Craft httr calls cleverly with curlconverter

UPDATE curlconverter will now return (as the function return value) a working R function. See the README for examples

When you visit a site like the LA Times’ NH Primary Live Results site and wish you had the data that they used to make the tables & visualizations on the site:

Sometimes it’s as simple as opening up your browsers “Developer Tools” console and looking for XHR (XML HTTP Requests) calls:

You can actually see a preview of those requests (usually JSON):

While you could go through all the headers and cookies and transcribe them into httr::GET or httr::POST requests, that’s tedious, especially when most browsers present an option to “Copy as cURL”. cURL is a command-line tool (with a corresponding systems programming library) that you can use to grab data from URIs. The RCurl and curl packages in R are built with the underlying library. The cURL command line captures all of the information necessary to replicate the request the browser made for a resource. The cURL command line for the URL that gets the Republican data is:

curl 'http://graphics.latimes.com/election-2016-31146-feed.json' 
  -H 'Pragma: no-cache' 
  -H 'DNT: 1' 
  -H 'Accept-Encoding: gzip, deflate, sdch'
  -H 'X-Requested-With: XMLHttpRequest' 
  -H 'Accept-Language: en-US,en;q=0.8' 
  -H 'User-Agent: Mozilla/5.0 (Macintosh; Intel Mac OS X 10_11_3) AppleWebKit/537.36 (KHTML, like Gecko) Chrome/49.0.2623.39 Safari/537.36' 
  -H 'Accept: */*' 
  -H 'Cache-Control: no-cache' 
  -H 'If-None-Match: "7b341d7181cbb9b72f483ae28e464dd7"' 
  -H 'Cookie: s_fid=79D97B8B22CA721F-2DD12ACE392FF3B2; s_cc=true' 
  -H 'Connection: keep-alive' 
  -H 'If-Modified-Since: Wed, 10 Feb 2016 16:40:15 GMT'
  -H 'Referer: http://graphics.latimes.com/election-2016-new-hampshire-results/' 
  --compressed

While that’s easier than manual copy/paste transcription, these requests are uniform enough that there Has To Be A Better Way. And, now there is, with curlconverter.

The curlconverter package has (for the moment) two main functions:

straighten() : which returns a list with all of the necessary parts to craft an httr POST or GET call
make_req() : which actually _returns a working httr call, pre-filled with all of the necessary information.

By default, either function reads from the clipboard (envision the workflow where you do the “Copy as cURL” then switch to R and type make_req() or req_params <- straighten()), but they can take in a vector of cURL command lines, too (NOTE: make_req() is currently limited to one while straighten() can handle as many as you want).

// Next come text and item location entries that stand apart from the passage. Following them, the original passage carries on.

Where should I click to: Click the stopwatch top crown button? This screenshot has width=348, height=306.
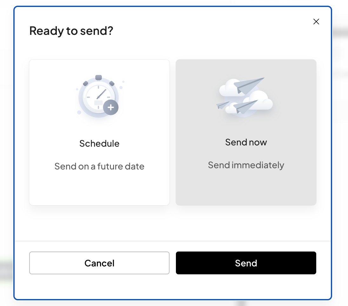pos(98,77)
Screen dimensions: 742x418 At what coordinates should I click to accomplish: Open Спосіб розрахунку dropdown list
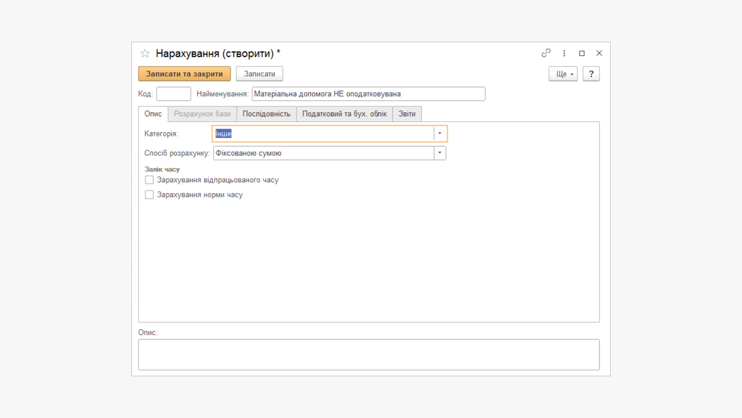click(x=440, y=153)
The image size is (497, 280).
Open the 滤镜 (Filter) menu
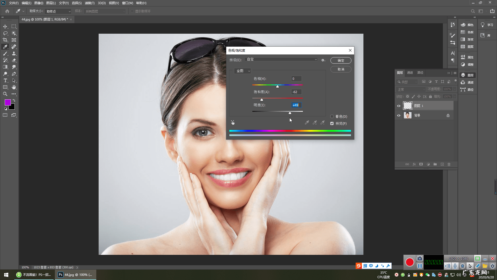point(90,3)
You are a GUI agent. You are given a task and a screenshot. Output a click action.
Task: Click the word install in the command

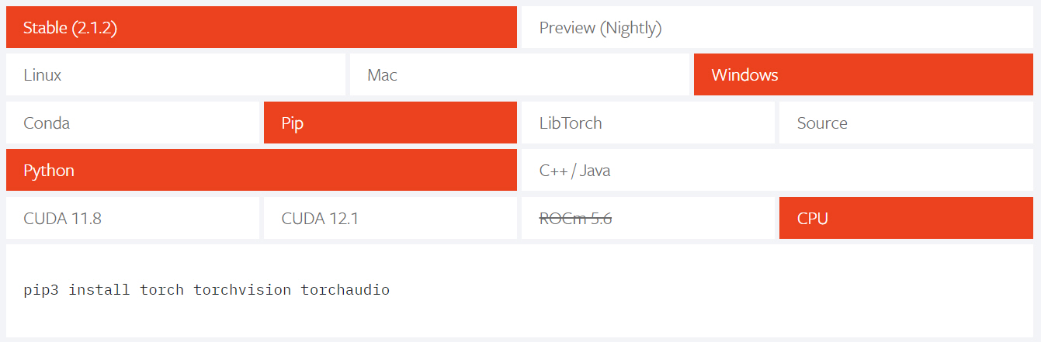coord(99,291)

Let’s show what happens using election results cURL command line:

REP <- "curl 'http://graphics.latimes.com/election-2016-31146-feed.json' -H 'Pragma: no-cache' -H 'DNT: 1' -H 'Accept-Encoding: gzip, deflate, sdch' -H 'X-Requested-With: XMLHttpRequest' -H 'Accept-Language: en-US,en;q=0.8' -H 'User-Agent: Mozilla/5.0 (Macintosh; Intel Mac OS X 10_11_3) AppleWebKit/537.36 (KHTML, like Gecko) Chrome/49.0.2623.39 Safari/537.36' -H 'Accept: */*' -H 'Cache-Control: no-cache'  -H 'Cookie: s_fid=79D97B8B22CA721F-2DD12ACE392FF3B2; s_cc=true' -H 'Connection: keep-alive' -H 'If-Modified-Since: Wed, 10 Feb 2016 16:40:15 GMT' -H 'Referer: http://graphics.latimes.com/election-2016-new-hampshire-results/' --compressed"
 
resp <- curlconverter::straighten(REP)
jsonlite::toJSON(resp, pretty=TRUE)
 
    ## [
    ##   {
    ##     "url": ["http://graphics.latimes.com/election-2016-31146-feed.json"],
    ##     "method": ["get"],
    ##     "headers": {
    ##       "Pragma": ["no-cache"],
    ##       "DNT": ["1"],
    ##       "Accept-Encoding": ["gzip, deflate, sdch"],
    ##       "X-Requested-With": ["XMLHttpRequest"],
    ##       "Accept-Language": ["en-US,en;q=0.8"],
    ##       "User-Agent": ["Mozilla/5.0 (Macintosh; Intel Mac OS X 10_11_3) AppleWebKit/537.36 (KHTML, like Gecko) Chrome/49.0.2623.39 Safari/537.36"],
    ##       "Accept": ["*/*"],
    ##       "Cache-Control": ["no-cache"],
    ##       "Connection": ["keep-alive"],
    ##       "If-Modified-Since": ["Wed, 10 Feb 2016 16:40:15 GMT"],
    ##       "Referer": ["http://graphics.latimes.com/election-2016-new-hampshire-results/"]
    ##     },
    ##     "cookies": {
    ##       "s_fid": ["79D97B8B22CA721F-2DD12ACE392FF3B2"],
    ##       "s_cc": ["true"]
    ##     },
    ##     "url_parts": {
    ##       "scheme": ["http"],
    ##       "hostname": ["graphics.latimes.com"],
    ##       "port": {},
    ##       "path": ["election-2016-31146-feed.json"],
    ##       "query": {},
    ##       "params": {},
    ##       "fragment": {},
    ##       "username": {},
    ##       "password": {}
    ##     }
    ##   }
    ## ]

You can then use the items in the returned list to make a GET request manually (but still tediously).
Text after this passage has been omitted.